Marcelo tras una desdeñosa mirada
y sin decir una palabra más se volvió a su casa. Su padre quedó
sentado en la misma piedra, cabizbajo. Lo que Marcelo supuso fue una
violación, no era más que una relación amorosa que venía de años
atrás, de tantos como tenía él. En sus pensamientos maldecía el
día que había nacido. Le atormentaba constantemente saber que don
Lorenzo era su padre. Ahora empezaba a comprender cómo su padre no
había levantado la voz cuando le dijo qué era lo que había
sucedido en la hacienda. Marcelo maldecía que su padre consintiera
aquella situación y jamás hubiera protestado ni recriminado la
actitud de su madre. Nunca les había escuchado discutir airadamente.
Aquello que comenzaba a ver con claridad le sobrecogía aún más el
alma.
Marcelo llegó
a media tarde a la hacienda con el gesto desencajado, un rictus
rancio que asustó a su madre que había salido a recibirlo con el
ánimo de no permitirle la entrada a la casa. Marcelo la apartó con
el brazo haciéndola trastabillar, sin dirigirle la mirada. Lucía
presintió la gravedad del momento y corrió en pos de su hijo que no
la escuchaba. Hijo y madre entraron a la casa casi a un tiempo,
Marcelo cogió una horca que decoraba la pared y se dirigió a la
habitación en la que creía estaba su padre. Lucía entre gritos
pedía a Marcelo que recapacitara. Apenas entró en la habitación
Marcelo levantó la horca con las dos manos en posición amenazante y
se dirigió a la cama, se giró hacia su madre y bajó la horca.
Lucía retrocedió y aprovechó el momento para dejarle encerrado en
la habitación con una vuelta de la llave. Marcelo estuvo durante un
buen rato golpeando
la puerta hasta desmoronarse entre sollozos.

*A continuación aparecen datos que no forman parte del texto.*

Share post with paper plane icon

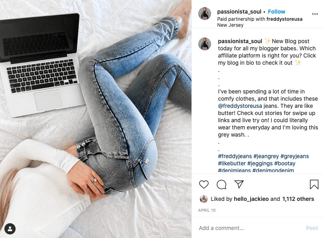tap(239, 184)
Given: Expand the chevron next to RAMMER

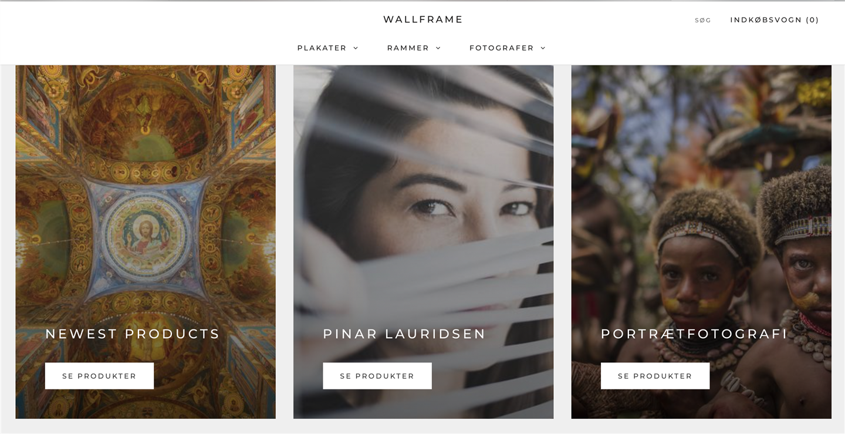Looking at the screenshot, I should coord(438,48).
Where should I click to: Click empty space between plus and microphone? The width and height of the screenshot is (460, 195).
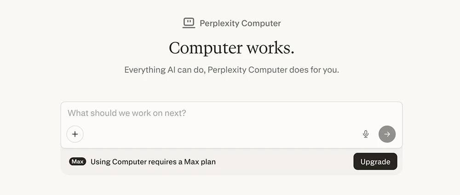point(221,134)
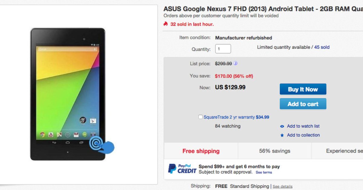Focus the Quantity input field

223,49
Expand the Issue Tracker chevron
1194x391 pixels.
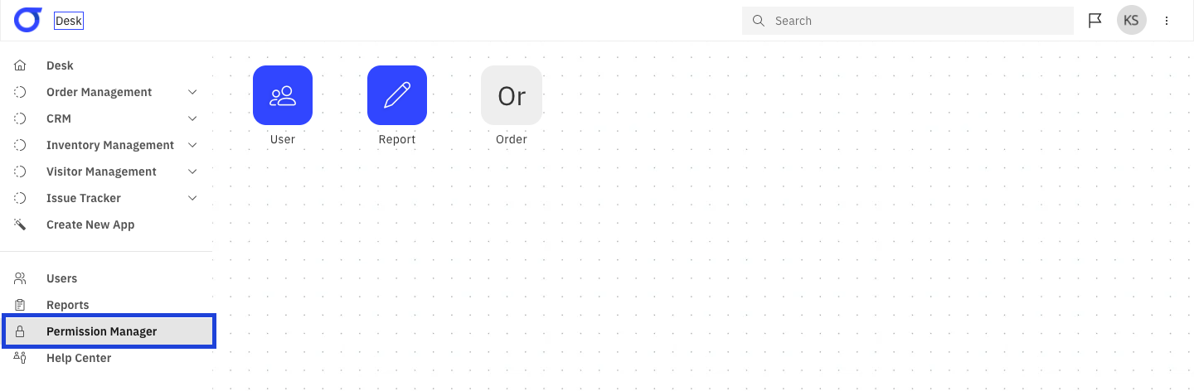point(192,198)
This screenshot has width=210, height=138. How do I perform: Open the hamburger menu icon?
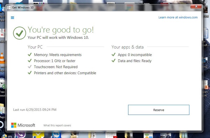click(13, 18)
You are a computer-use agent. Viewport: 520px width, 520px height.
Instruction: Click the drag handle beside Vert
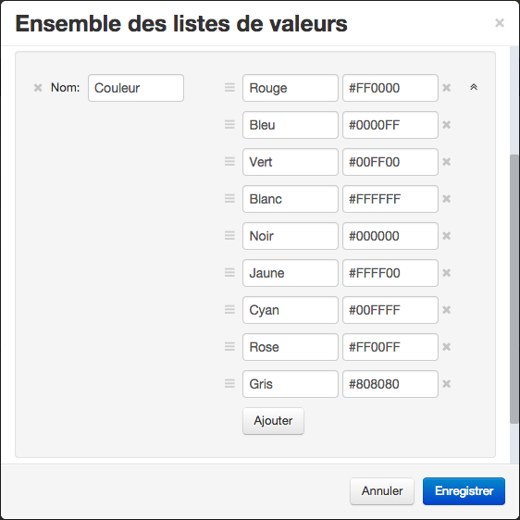tap(229, 162)
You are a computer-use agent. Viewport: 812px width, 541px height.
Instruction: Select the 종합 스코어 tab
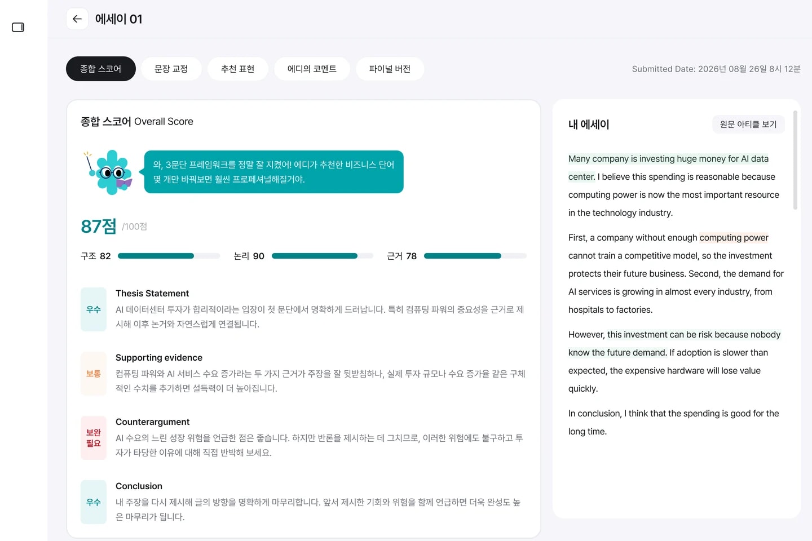tap(101, 69)
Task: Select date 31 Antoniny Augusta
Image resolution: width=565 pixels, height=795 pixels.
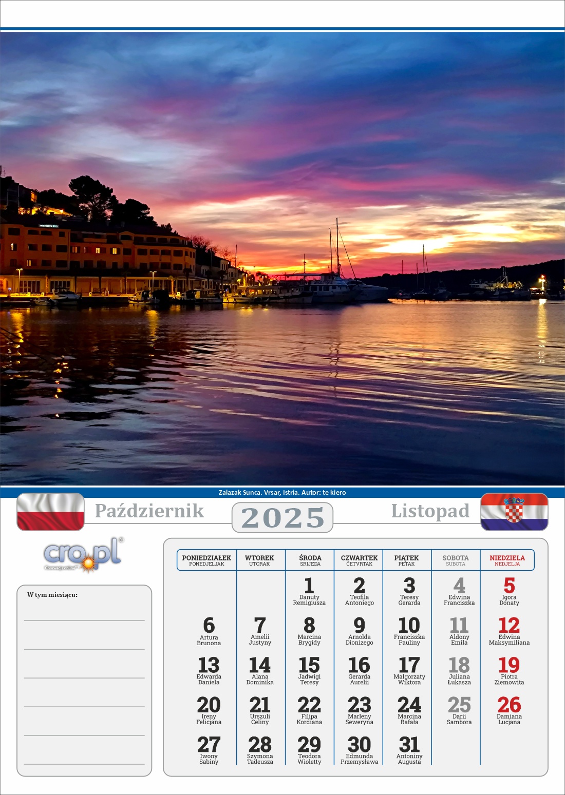Action: click(x=409, y=750)
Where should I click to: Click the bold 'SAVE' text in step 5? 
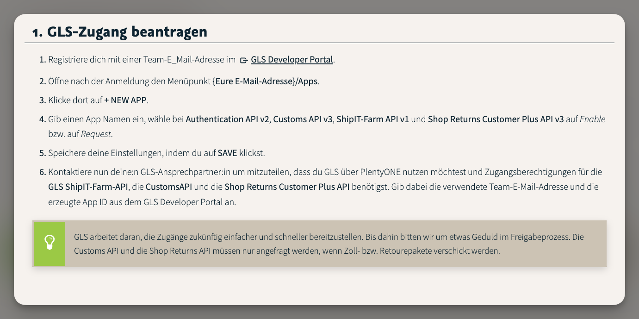[227, 153]
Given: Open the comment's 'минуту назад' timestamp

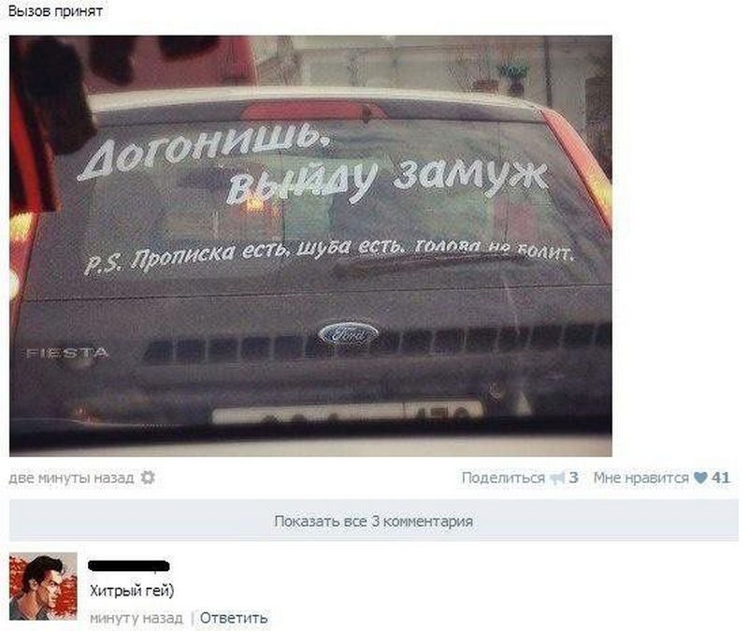Looking at the screenshot, I should (x=137, y=618).
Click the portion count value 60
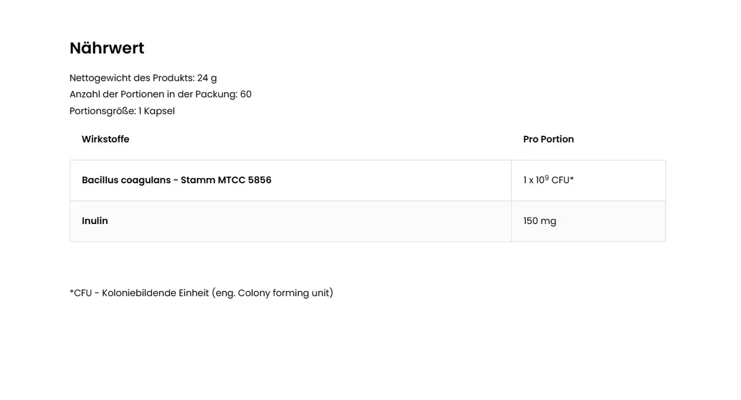The height and width of the screenshot is (400, 741). [x=246, y=94]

Después de calmados los ánimos
Lucía y don Lorenzo, con la cara demacrada, subieron a la habitación
y encontraron a Marcelo echado en el suelo, inmóvil y con los ojos
abiertos, la mirada fija en ninguna parte. La madre se echó a su
lado y le zarandeó hasta hacerlo reaccionar. Los tres se sentaron en
la cama y hablaron, hasta que un campesino llegó desencajado. Carmen
le condujo a la habitación donde los tres hablaban.
―Don Lorenzo el padre del
chico..., se lo encontraron ahorcado en el roble de la Quintilla.